To confirm that fosgonimeton can convert to fosgo-AM, distribute to the brain, and subsequently confer procognitive effects in vivo, we assessed the ability of fosgonimeton treatment to prevent cognitive impairment in an LPS-induced neuroinflammation model in mice. LPS administration induces an acute systemic inflammatory reaction that triggers a prolonged neurodegenerative response that includes synaptic loss, amyloid β deposition, and neuronal death, ultimately resulting in cognitive impairment [66, 67]. As anticipated, we observed clear LPS-induced cognitive impairment in mice using the T-maze spatial memory test, and treatment with fosgonimeton attenuated these deficits at multiple doses. The level of rescue observed in the best dose of fosgonimeton was comparable in this model with that of the approved AD therapeutic memantine.

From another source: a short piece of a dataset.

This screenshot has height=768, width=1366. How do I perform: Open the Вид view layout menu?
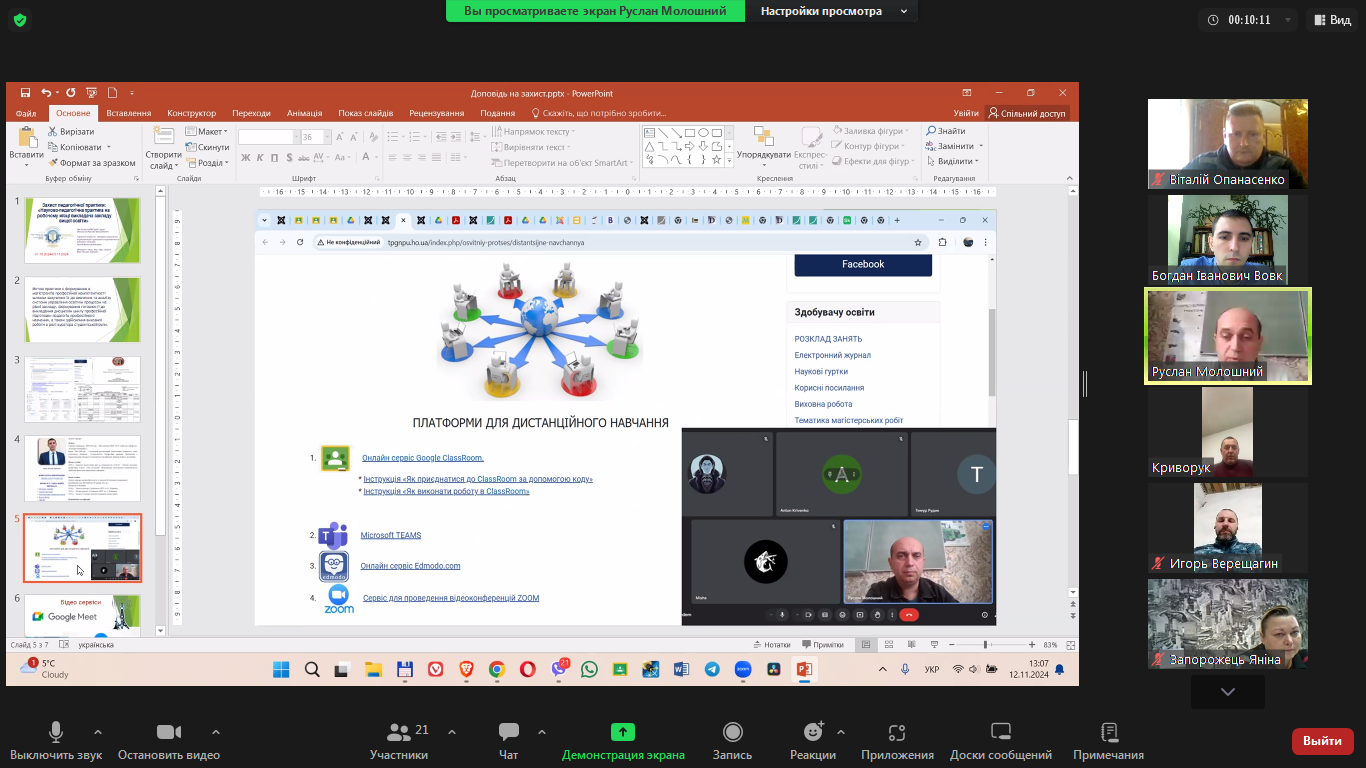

In LPS-challenged THP-1 macrophages, fosgo-AM significantly reduces the release of IL-1β, TNF-α, and IL-6, all of which are key mediators of CNS inflammatory responses [40,41,42,43,44,45]. Such observations provide a potential mechanism by which fosgonimeton reverses LPS-induced cognitive impairment.

Based on the known neurotrophic effects of the HGF/MET system and the findings presented here, positive modulators of HGF/MET activity, such as fosgonimeton, could be expected to produce a multitude of outcomes. Multiple lines of evidence indicate that activation of the HGF/MET system (1) stimulates neural stem cell proliferation, differentiation, and neurogenesis; (2) induces neurite outgrowth and synaptogenesis; (3) supports healthy neuronal networks; (4) promotes cell survival and resistance to damage; (5) modulates neuroinflammation; and (6) promotes clustering and activity of NMDA receptors at the synaptic cleft to enhance procognitive NMDA receptor activity, including LTP, while preventing excitotoxicity [11, 13, 14, 16, 31, 64, 68]. These effects may directly impact the neurodegeneration, reduced neuroplasticity, and neurotoxic environment seen in AD and other types of dementia. Treatment with fosgonimeton or the active metabolite fosgo-AM markedly improves cognitive performance in two independent models of cognitive impairment: the scopolamine rat and the LPS mouse models. Altogether, the findings presented here suggest that fosgonimeton can protect against several common pathophysiologies seen in dementia and justify further investigation into the therapeutic potential of fosgonimeton in patients with neurodegenerative disorders, including AD and other types of dementia.